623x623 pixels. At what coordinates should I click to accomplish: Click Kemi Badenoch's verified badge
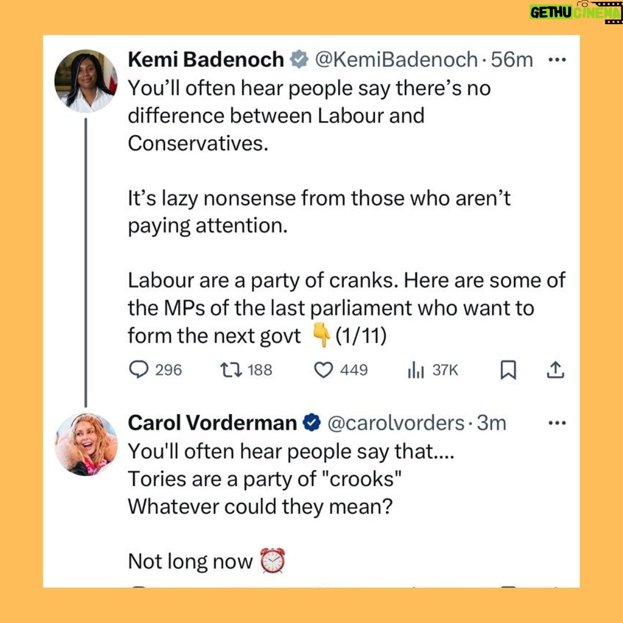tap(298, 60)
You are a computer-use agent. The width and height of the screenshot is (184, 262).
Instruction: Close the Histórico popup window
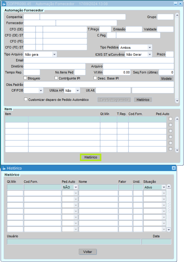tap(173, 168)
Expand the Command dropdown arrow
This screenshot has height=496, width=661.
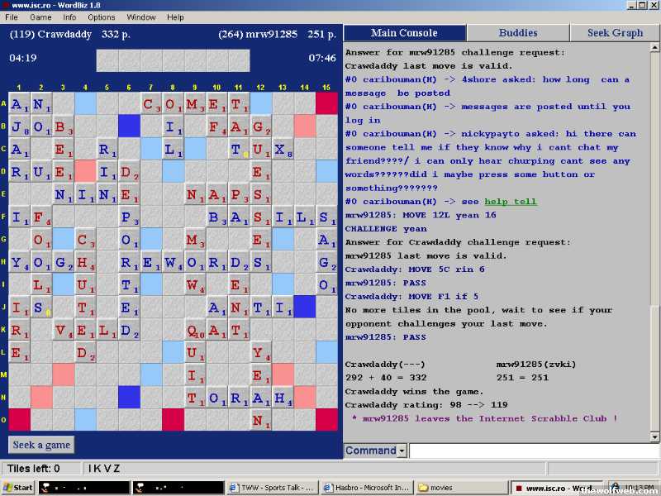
==
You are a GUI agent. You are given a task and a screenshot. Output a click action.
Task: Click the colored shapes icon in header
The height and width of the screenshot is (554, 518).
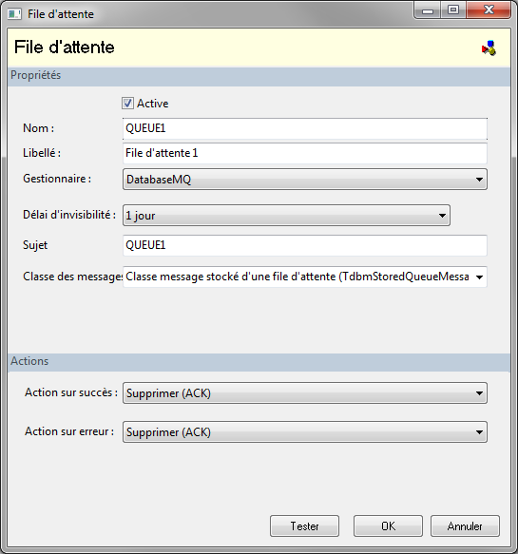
...
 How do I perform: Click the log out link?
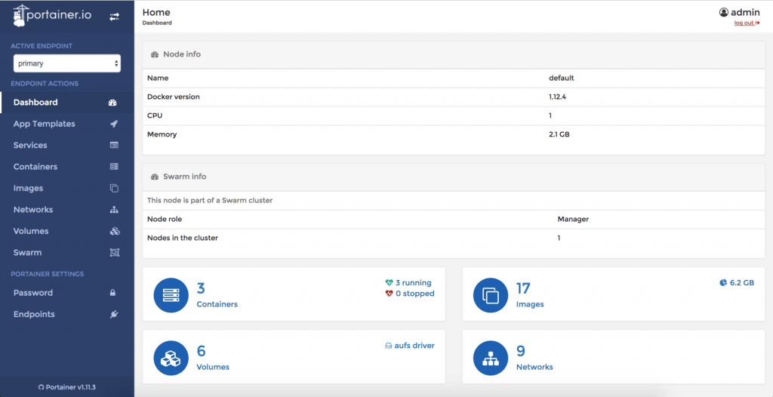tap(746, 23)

→ **What the task asks**: Put the lines from the one containing "Expand the Command dropdown arrow" through the one containing "This screenshot has height=496, width=661.", inclusive, into a numbered list, omitting any blank lines.

→ **Exercise solution**:
1. Expand the Command dropdown arrow
2. This screenshot has height=496, width=661.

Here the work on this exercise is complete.